The goal is January - June, intense training.

Sunday, December 9, 2007

my first bikram yoga class. Thoughts on stupidity.

I have excellent cardiovascular endurance in general. Of course in order to take part in the triathlon, I need to improve. But I'm off to an ok start. Am i a clydesdale?

Anyhow, walk into the studio with my mat & water wearing my excercise shorts & sports bra. I can honestly say that I was a little distracted because people are wearing very little clothing & men show their chests mostly. So I'm distracted by all the hotness & I felt very comfortable, which is good.

Anyhow, I told the instructor that it was my first yoga class ever. I've taken lots of mat pilates last year, but never any yoga. They started off with an interesting throat breating exercise. Within 5 minutes I felt nauseous. I mean who wants to be in a room of sweating bodies?

The class is 90 minutes long and the first hour is standing poses. About 30 minutes into the poses, my head started to feel light- very strangely so. I thought I would just pass out. I had drank tons of water before class & I thought I'd be fine. Then I remembered- I hadn't eaten all day & I drank two redbulls at midnite last night so I was crashing. How stupidly irresponsibly. So I rested and skimped out of one or two poses...The instructor opened the window a few times to let in air-what a relief! "Clean air to replace muggy sweaty air.

I love the feeling of sweat dripping down my back & my face. The only thing that can make me sweat that much is the stairmaster or circuit cardio class. Neither of which are part of my life right now.

I always thought a great title for a book would be "sweat, play, fuck" you know kind of like "eat pray love" only not so cheesy sounding. Anyhow, I need to sweat. The final poses are sitting poses/mat poses. phew. The most exiting thing was discovering that I can do balance poses on both legs! I mean my posture sucks, but two weeks ago I couldn't do any kind of balance excercise on my left leg. I'm healed! God is great. Smile.

Anyhow, I will eat better the next time I decide to take a yoga class. No more stupidity.
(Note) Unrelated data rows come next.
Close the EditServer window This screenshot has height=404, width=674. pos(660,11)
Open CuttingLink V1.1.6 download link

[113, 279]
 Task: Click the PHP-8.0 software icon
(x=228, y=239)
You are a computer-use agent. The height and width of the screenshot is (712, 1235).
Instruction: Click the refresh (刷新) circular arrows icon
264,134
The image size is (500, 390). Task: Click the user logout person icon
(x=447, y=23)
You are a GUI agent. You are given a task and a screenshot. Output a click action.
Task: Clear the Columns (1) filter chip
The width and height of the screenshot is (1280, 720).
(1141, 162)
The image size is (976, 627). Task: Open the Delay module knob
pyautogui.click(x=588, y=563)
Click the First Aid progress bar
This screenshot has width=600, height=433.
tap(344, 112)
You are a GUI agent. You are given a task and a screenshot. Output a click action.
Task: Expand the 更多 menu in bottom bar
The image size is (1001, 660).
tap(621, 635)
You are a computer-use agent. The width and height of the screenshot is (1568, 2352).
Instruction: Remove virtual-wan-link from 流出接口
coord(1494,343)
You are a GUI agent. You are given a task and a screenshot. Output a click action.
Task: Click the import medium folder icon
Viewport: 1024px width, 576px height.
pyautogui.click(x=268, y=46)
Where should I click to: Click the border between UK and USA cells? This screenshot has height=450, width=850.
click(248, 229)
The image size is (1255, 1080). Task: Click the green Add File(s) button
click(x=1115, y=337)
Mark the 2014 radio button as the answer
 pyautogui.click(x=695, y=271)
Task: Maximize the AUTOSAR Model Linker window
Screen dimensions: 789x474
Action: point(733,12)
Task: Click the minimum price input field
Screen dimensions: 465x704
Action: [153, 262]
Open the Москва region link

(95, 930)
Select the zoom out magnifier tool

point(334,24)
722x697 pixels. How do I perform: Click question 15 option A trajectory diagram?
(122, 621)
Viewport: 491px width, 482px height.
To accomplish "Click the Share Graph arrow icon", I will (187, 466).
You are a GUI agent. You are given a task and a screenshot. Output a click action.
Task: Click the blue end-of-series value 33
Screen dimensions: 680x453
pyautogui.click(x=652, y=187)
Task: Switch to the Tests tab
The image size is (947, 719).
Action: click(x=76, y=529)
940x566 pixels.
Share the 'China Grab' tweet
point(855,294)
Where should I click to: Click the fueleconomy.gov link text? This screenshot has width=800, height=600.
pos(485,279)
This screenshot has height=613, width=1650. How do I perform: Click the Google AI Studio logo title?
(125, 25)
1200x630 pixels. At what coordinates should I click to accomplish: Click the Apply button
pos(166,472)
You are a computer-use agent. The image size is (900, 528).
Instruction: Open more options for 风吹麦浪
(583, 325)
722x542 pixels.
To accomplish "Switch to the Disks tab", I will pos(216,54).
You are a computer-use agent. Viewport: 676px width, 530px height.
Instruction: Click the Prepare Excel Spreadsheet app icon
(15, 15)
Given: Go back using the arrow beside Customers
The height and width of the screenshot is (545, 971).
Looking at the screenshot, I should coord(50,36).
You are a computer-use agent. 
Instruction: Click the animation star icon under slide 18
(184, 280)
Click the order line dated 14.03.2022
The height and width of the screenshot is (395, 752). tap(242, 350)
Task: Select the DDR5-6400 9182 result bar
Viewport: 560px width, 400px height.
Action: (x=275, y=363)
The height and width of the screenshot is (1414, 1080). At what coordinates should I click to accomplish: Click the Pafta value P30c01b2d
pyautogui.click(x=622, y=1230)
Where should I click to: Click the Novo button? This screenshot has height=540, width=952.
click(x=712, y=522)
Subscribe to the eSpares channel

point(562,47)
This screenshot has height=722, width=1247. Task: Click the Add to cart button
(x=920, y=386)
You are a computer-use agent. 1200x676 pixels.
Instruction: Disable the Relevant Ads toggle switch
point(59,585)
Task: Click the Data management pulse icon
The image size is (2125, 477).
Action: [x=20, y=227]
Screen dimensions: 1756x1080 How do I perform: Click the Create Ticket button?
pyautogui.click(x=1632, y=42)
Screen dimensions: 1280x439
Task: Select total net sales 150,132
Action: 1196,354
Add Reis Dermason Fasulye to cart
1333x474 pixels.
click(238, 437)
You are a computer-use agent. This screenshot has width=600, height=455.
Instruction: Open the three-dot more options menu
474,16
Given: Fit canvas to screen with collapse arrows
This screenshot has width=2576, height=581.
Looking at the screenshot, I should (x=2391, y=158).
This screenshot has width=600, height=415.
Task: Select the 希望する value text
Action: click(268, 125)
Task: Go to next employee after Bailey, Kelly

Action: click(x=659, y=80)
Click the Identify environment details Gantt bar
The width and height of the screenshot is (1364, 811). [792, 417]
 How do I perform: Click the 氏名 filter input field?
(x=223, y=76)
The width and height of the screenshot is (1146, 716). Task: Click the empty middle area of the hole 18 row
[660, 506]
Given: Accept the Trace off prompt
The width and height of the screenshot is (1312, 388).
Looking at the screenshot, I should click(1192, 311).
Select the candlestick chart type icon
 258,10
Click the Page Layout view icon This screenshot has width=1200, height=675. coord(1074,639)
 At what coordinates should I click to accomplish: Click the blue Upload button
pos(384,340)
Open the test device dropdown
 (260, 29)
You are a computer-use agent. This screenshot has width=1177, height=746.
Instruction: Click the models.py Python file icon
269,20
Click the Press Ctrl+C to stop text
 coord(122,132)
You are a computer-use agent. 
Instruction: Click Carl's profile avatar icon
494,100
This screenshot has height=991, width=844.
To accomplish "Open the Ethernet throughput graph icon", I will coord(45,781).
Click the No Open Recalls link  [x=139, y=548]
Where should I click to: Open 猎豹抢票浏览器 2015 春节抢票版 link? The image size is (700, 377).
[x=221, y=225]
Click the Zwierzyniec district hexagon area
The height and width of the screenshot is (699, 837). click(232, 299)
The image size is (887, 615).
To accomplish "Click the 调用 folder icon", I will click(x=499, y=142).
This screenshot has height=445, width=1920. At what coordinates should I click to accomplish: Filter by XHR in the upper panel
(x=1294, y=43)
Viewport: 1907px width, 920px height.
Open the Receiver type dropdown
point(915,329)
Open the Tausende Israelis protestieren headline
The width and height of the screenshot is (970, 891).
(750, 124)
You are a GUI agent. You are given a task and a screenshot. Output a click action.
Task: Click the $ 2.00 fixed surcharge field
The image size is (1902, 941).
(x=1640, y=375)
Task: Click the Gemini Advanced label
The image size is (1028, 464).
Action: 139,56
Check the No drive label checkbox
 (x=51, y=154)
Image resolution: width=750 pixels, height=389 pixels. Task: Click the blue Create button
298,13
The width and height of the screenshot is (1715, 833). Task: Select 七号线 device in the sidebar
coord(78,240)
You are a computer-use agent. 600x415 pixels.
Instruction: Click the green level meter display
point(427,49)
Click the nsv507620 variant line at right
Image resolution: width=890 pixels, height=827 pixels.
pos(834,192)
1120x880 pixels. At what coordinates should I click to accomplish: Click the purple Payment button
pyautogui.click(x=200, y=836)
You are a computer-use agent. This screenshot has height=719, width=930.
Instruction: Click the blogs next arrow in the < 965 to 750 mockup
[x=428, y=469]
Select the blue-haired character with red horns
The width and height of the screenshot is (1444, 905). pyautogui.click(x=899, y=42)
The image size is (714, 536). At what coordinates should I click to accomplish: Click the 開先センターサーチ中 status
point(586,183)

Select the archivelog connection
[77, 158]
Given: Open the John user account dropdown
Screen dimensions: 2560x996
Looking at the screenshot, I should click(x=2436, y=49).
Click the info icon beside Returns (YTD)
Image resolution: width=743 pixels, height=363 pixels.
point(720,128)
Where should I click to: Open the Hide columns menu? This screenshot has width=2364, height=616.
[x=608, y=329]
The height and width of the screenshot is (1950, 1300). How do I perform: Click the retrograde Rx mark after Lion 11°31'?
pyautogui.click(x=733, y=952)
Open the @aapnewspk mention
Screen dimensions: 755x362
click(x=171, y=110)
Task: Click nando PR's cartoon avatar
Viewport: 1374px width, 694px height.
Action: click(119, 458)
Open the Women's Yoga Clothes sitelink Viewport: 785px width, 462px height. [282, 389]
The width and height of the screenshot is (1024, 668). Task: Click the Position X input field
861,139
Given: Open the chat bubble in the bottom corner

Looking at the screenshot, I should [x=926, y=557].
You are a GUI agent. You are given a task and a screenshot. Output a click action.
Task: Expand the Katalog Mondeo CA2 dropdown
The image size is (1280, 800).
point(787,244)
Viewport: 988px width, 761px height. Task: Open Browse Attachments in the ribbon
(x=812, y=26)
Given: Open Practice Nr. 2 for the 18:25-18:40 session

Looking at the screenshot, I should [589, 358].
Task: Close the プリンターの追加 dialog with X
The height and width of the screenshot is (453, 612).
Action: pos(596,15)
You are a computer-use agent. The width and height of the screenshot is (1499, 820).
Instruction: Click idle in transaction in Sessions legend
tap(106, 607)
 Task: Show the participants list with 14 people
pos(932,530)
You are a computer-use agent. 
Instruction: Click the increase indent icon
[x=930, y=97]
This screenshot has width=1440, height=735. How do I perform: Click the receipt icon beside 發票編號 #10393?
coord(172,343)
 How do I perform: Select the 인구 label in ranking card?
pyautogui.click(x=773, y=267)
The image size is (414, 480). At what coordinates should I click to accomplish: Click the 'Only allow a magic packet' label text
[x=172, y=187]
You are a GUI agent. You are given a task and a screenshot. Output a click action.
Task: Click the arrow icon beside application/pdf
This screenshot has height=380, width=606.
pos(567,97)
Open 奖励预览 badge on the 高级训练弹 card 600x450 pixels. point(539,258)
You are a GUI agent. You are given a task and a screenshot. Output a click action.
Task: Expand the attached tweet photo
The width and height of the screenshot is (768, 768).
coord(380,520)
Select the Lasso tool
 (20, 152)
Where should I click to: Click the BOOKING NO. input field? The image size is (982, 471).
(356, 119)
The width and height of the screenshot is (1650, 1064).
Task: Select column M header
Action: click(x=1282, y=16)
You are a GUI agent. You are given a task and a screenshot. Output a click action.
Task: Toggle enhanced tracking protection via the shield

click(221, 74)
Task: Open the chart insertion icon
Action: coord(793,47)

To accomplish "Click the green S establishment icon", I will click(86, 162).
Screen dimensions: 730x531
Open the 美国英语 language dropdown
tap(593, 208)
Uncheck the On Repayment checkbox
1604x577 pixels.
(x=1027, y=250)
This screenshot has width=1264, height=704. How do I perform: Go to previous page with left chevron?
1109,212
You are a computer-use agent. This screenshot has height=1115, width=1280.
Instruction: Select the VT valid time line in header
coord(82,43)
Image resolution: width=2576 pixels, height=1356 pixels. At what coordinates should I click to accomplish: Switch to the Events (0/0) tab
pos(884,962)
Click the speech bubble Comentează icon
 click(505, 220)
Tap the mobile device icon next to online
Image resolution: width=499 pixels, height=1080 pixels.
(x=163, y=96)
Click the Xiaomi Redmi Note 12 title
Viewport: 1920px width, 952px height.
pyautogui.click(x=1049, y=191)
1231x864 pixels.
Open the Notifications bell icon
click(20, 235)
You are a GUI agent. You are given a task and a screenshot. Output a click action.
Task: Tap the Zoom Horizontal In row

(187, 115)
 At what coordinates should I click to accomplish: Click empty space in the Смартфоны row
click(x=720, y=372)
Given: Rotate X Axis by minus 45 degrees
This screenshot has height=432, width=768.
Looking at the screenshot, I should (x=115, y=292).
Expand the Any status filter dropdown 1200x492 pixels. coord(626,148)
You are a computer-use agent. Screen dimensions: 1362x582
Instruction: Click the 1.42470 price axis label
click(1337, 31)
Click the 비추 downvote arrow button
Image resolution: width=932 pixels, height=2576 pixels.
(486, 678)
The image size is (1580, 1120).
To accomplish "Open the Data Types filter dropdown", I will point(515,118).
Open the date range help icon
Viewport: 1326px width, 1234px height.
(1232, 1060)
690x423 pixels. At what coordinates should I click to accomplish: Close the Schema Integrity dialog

Saturday, December 8, 2007

Hibernation

Ok, I'm still here. Somewhere. Hibernating and dreaming of bike riding around the city in the summer time...

The good: My ankle hasn't been bothering me this week!!!! I think it's thanks to all the rest that I've been taking which has resulted in my healing, hibernation & ballooning in weight!

The bad: I feel beautiful but fat.

The ugly: I still can't swim a mile.

Alas, the work in progress that I love & that is me.

My running partner is joining my gym this week so I'll be back in sweatville in 3..2...1...

Signing up for a week of Bikram Yoga. Wish me luck.